US will respond 'decisively' to Iran-allied attacks in Iraq

US warns will respond 'decisively' to 'Iran-backed attacks' in Iraq
2 min read
12 September, 2018
Washington threatened Iran with strong and decisive action if it did not stop its proxy militias in Iraq from carrying out attacks against US facilities amid recent protest turmoil
Unrest has been spreading across Iraq in recent weeks [Getty]

The US warned on Tuesday it would hold Iran accountable for any violence attributed to Tehran-allied militias in Iraq that harm its interests, despite an Iranian consulate being torched by Iraqi protesters in Basra this week.

"Over the past few days, we have seen life-threatening attacks in Iraq, including on the United States consulate in Basra and against the American embassy compound in Baghdad," the White House said in a statement. 

"Iran did not act to stop these attacks by its proxies in Iraq, which it has supported with funding, training, and weapons."

Three mortar shells hit late Friday the ultra-secure green zone in Baghdad, which houses Iraqi authorities and the US Embassy.

The rare attack - whose perpetrators remain unidentified - did not cause casualties or damage, according to Iraqi officials. 

But protesters in Basra have also burned down Iran's consulate and targeted Tehran-backed militia and political offices in the southern city.

Demonstrations - with protesters chanting "Iran out" - have been aimed at the Tehran-backed Iraqi government and Iran's interests in the country.
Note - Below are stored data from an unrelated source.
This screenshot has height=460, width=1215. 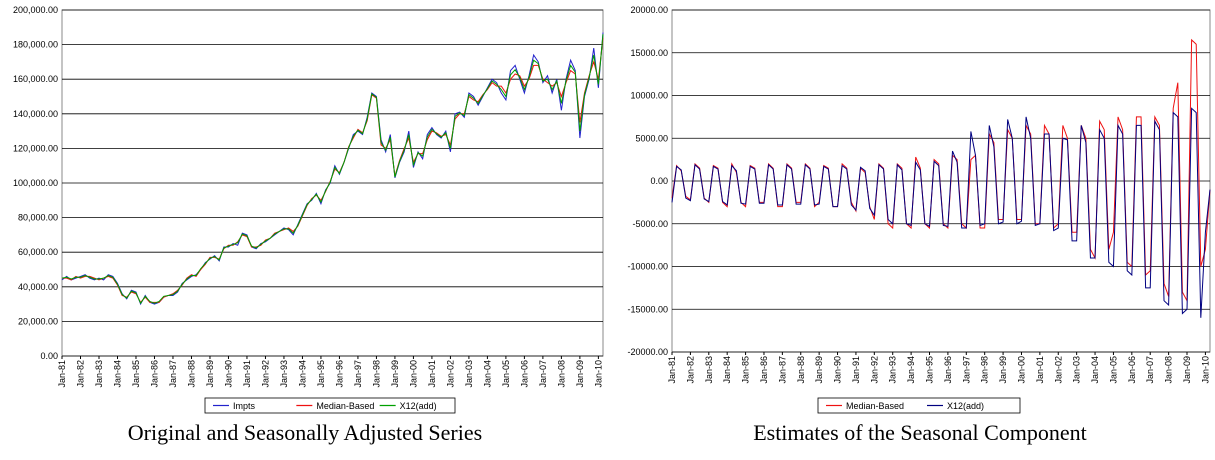 I want to click on y-tick-label: 160,000.00, so click(x=36, y=79).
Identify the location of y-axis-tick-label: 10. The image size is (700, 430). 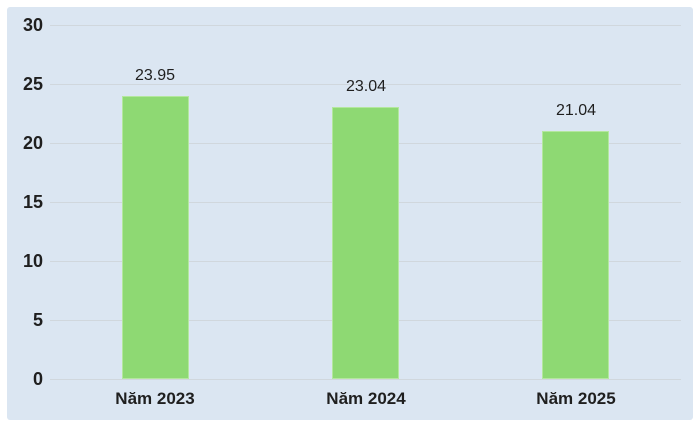
(32, 261).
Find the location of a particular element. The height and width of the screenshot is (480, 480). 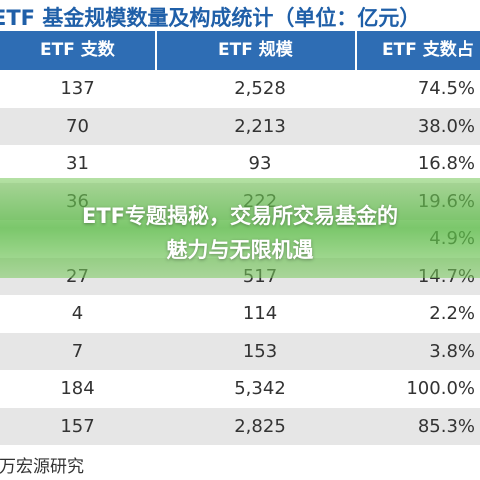

banner-line: 魅力与无限机遇 is located at coordinates (240, 250).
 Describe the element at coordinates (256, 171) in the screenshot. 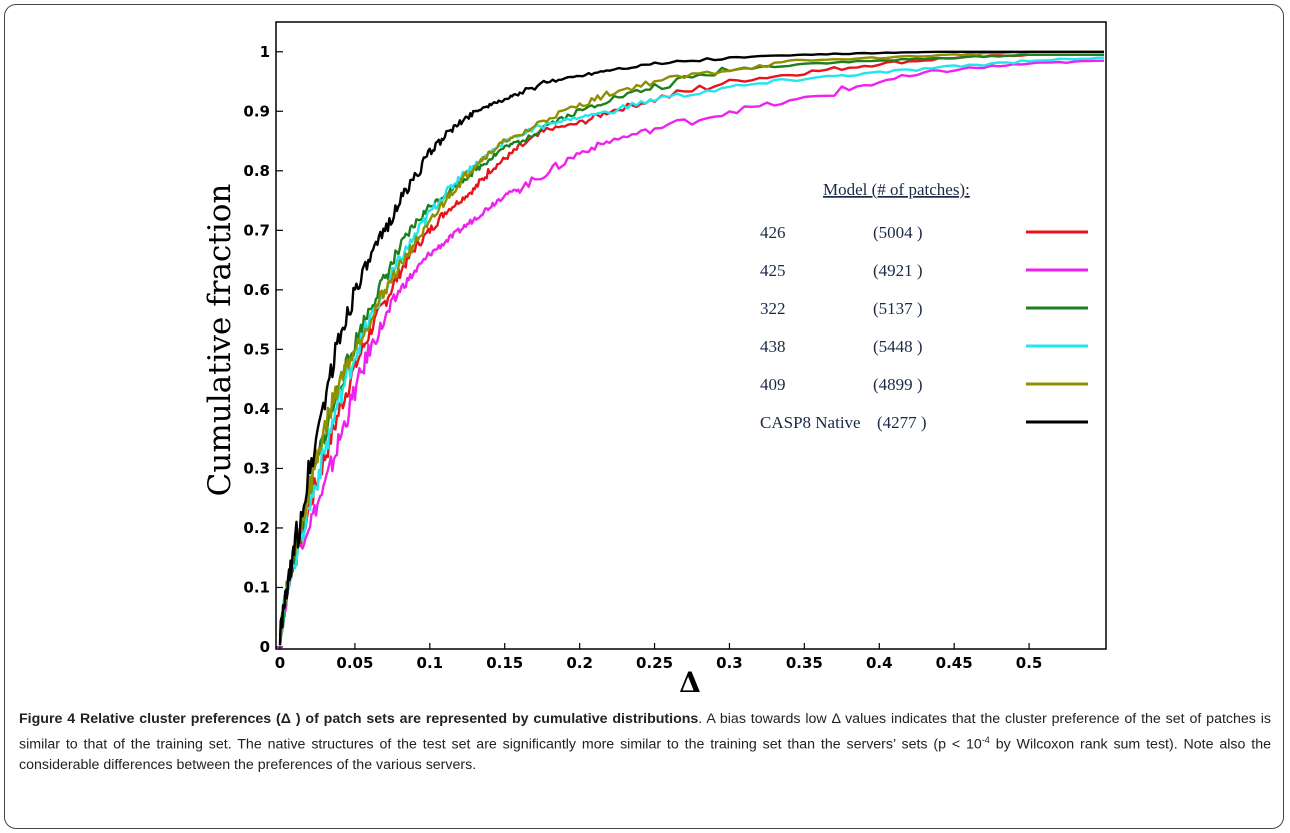

I see `y-tick-label: 0.8` at that location.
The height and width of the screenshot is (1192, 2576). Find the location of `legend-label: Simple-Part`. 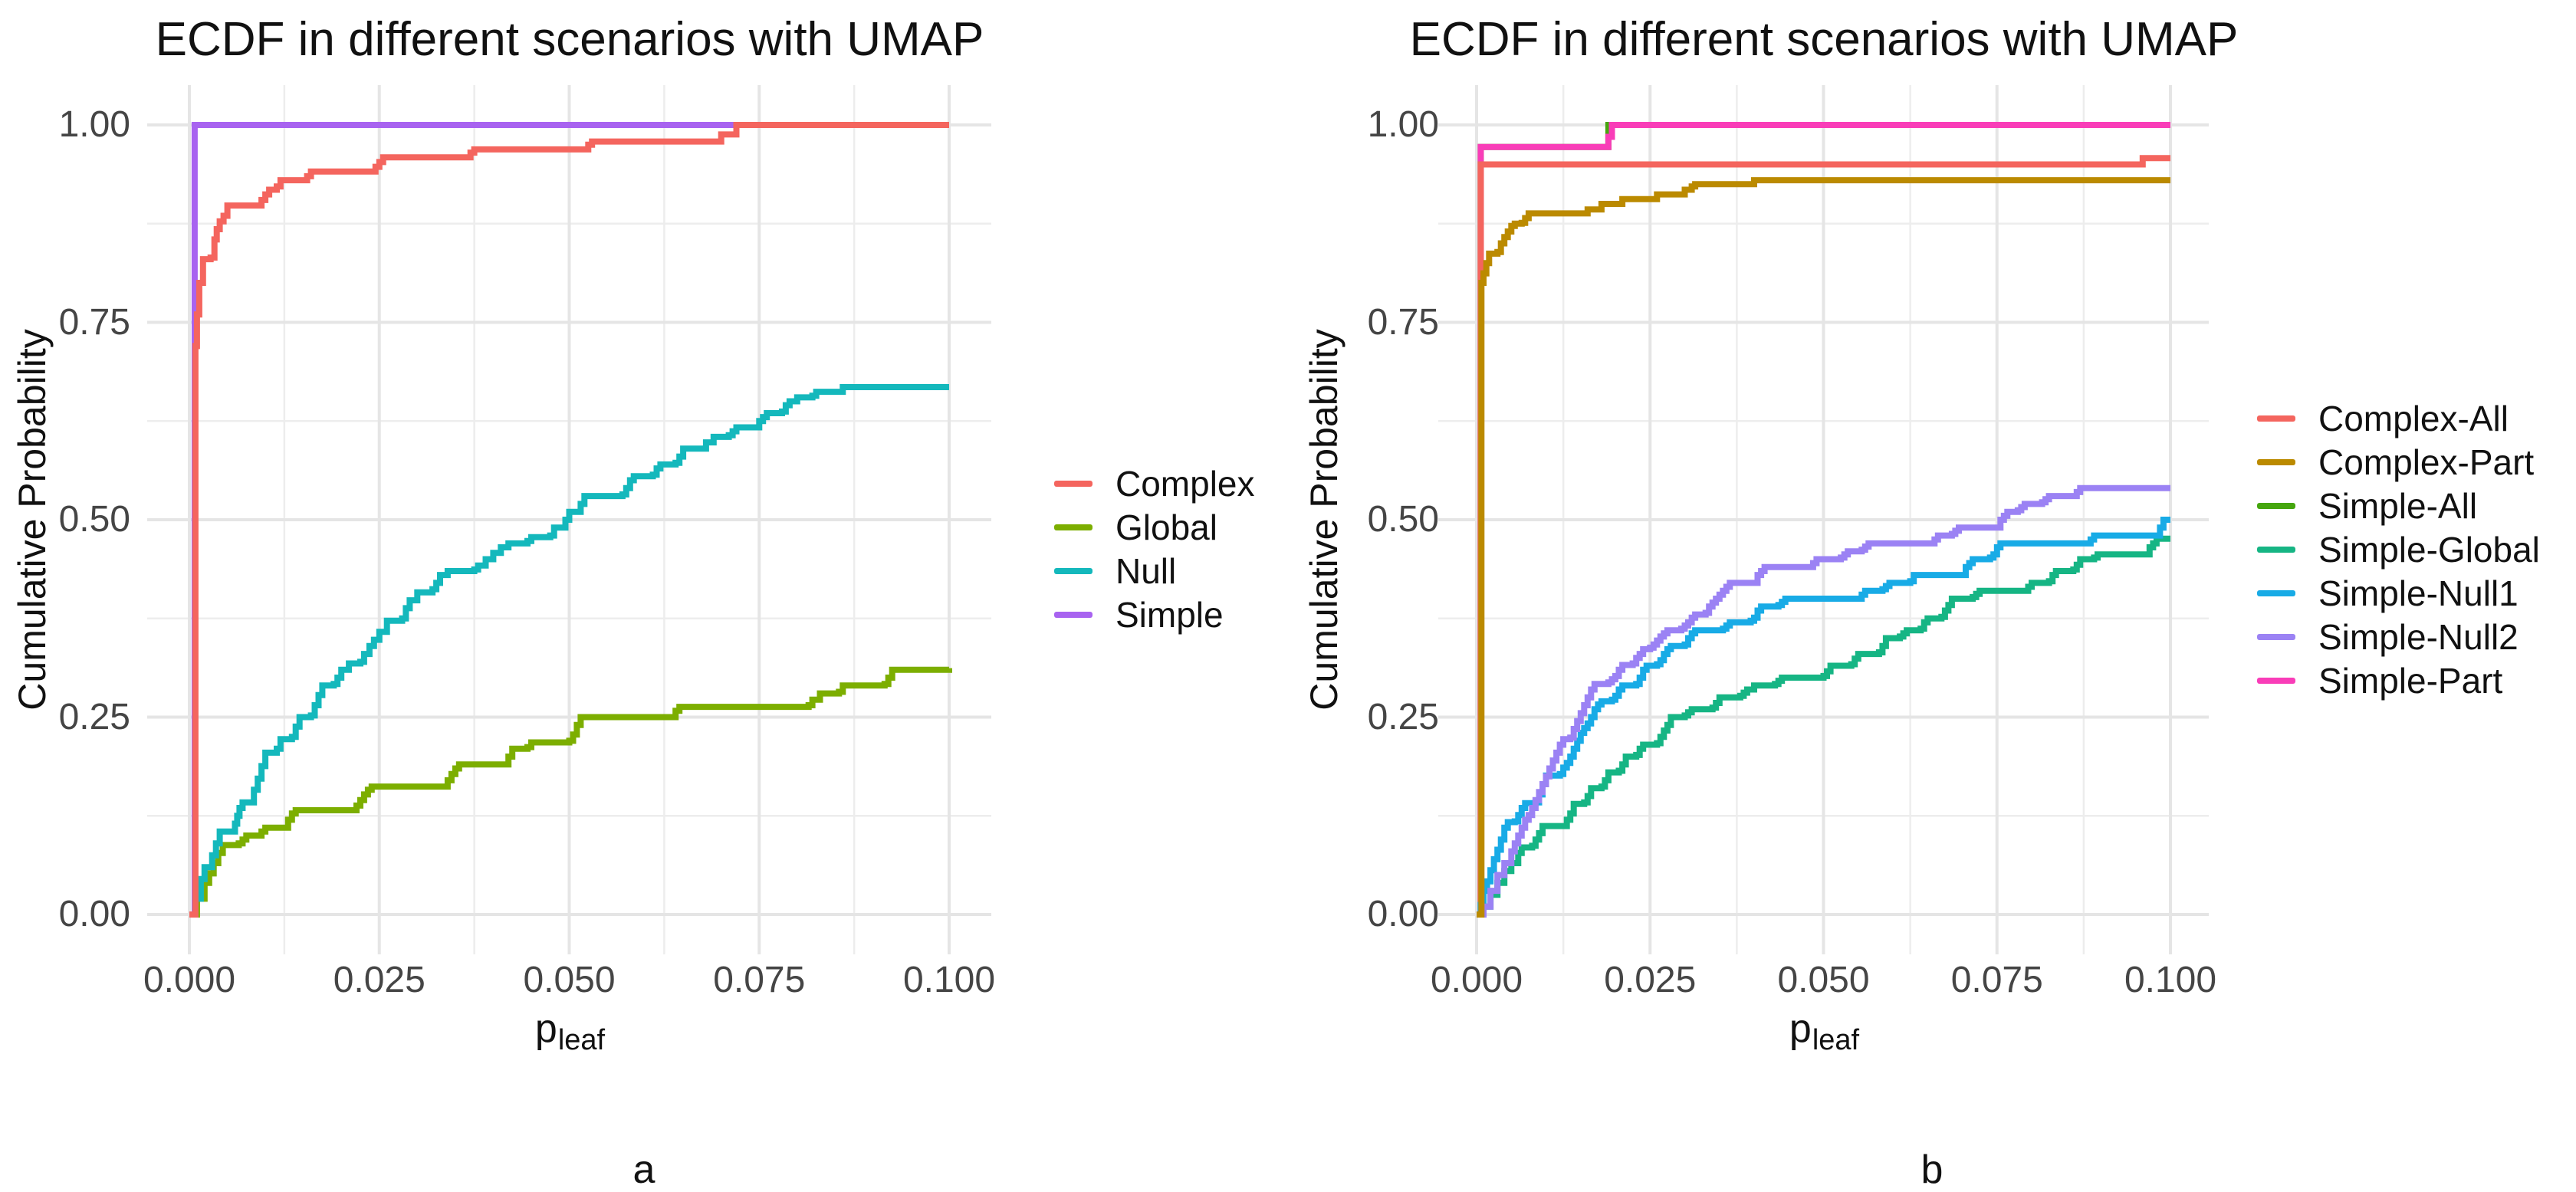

Powerful proxy militia forces operate and have been embedded in state institutions.

This has not stopped Washington from continuing to blame Iran for the current turmoil in Iraq.

"The United States will hold the regime in Tehran accountable for any attack that results in injury to our personnel or damage to United States government facilities," the White House statement said. 

"America will respond swiftly and decisively in defense of American lives."

Since Donald Trump took over the White House in early 2017, Washington has set Iran in its sights, accusing it of seeking to destabilise the Middle East.

The Republican president in May announced that Washington would withdraw unilaterally from the landmark nuclear pact signed in 2015 between Tehran and major global powers.

Iraq has been an initial victim of the US sanctions re-imposed on neighboring Iran, which it relies on for cheap imports.

Iran's ambassador to Iraq opened a new consulate for his country in the southern city of Basra on Tuesday, four days after its old mission building was torched by protesters angry at what they see as Iranian meddling in Iraqi politics.

Basra has seen a surge in deadly protests in the past week, with demonstrators enraged poor public services setting alight several key buildings.

Iran said the responsibility for any negligence over the incident lies with the Iraqi government, which announced an investigation into the security forces responsible for protecting the mission.